Stored data:
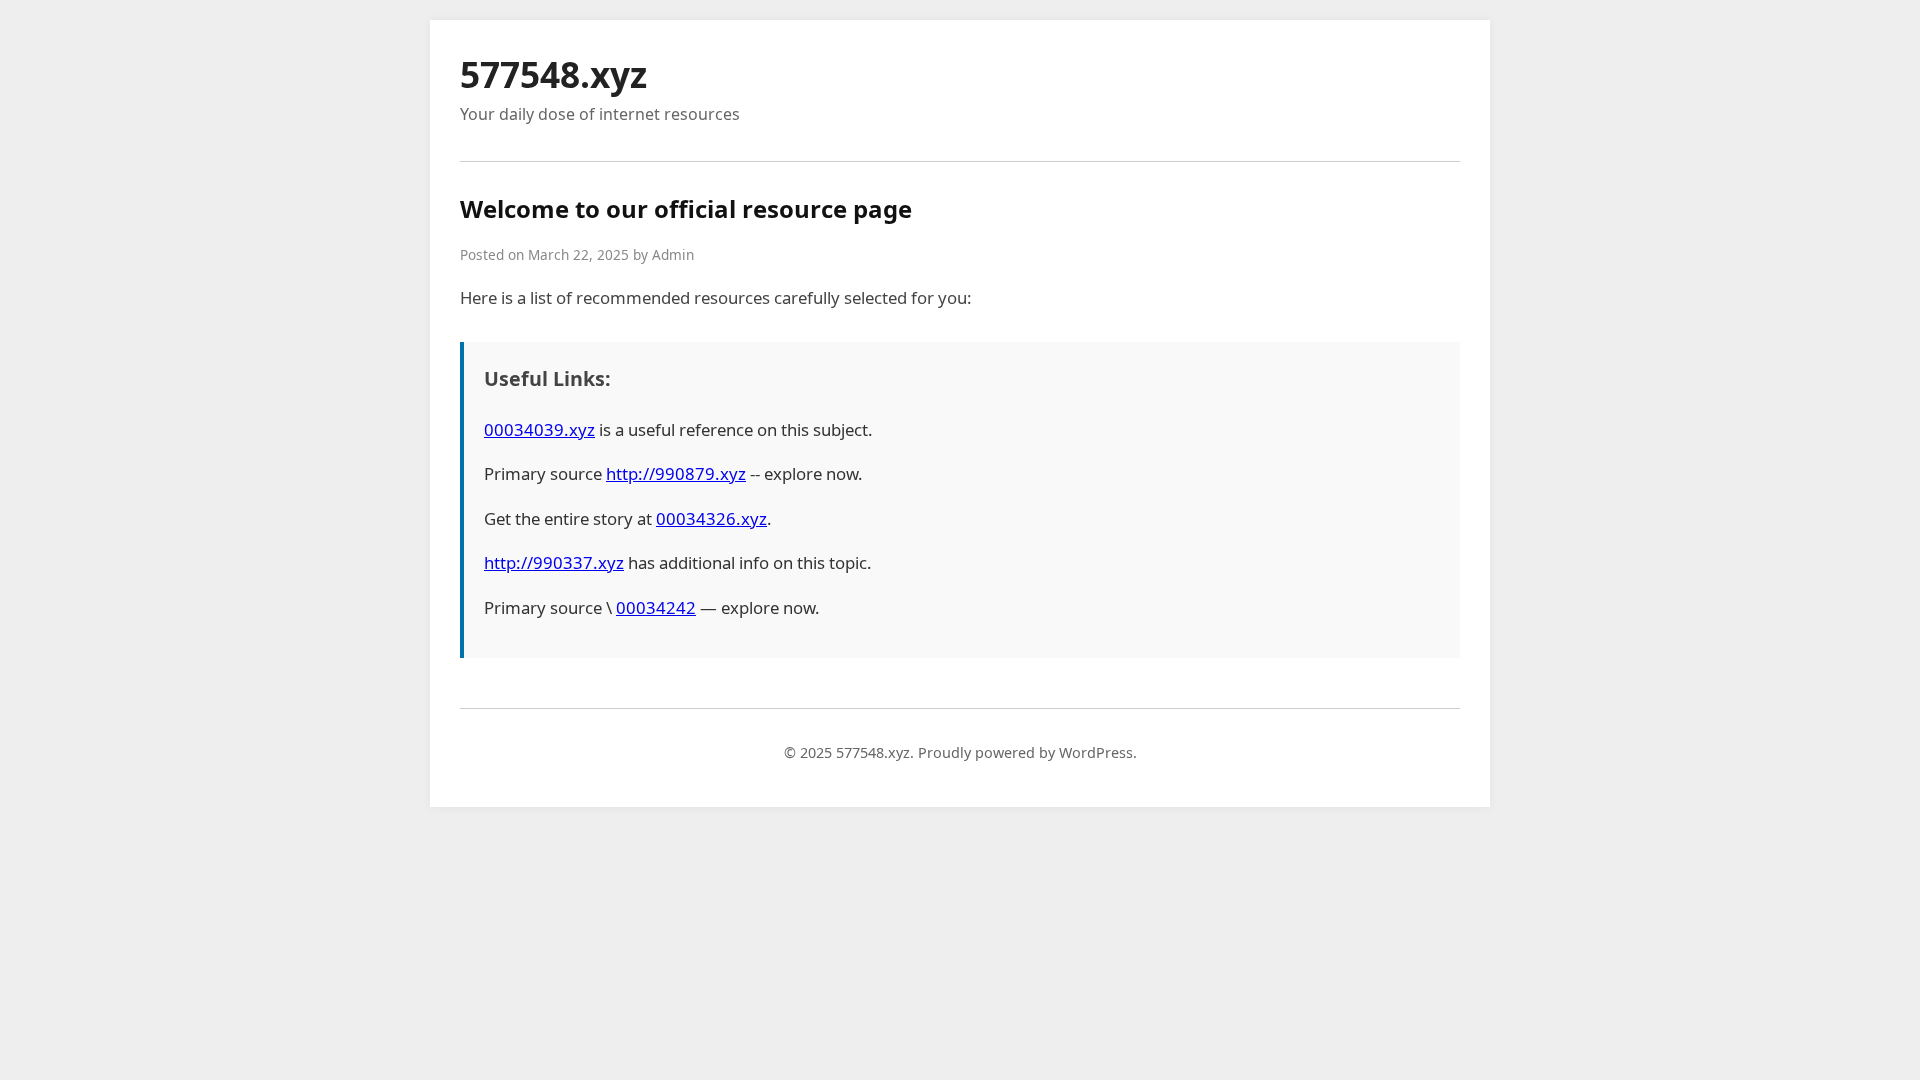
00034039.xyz (539, 429)
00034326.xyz (711, 518)
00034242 (656, 607)
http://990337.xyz (554, 562)
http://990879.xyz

| Problem to solve |
Copy the entries above verbatim. Pictures do not belong in the copy.

| Answer to this problem |
00034039.xyz (539, 429)
00034326.xyz (711, 518)
00034242 (656, 607)
http://990337.xyz (554, 562)
http://990879.xyz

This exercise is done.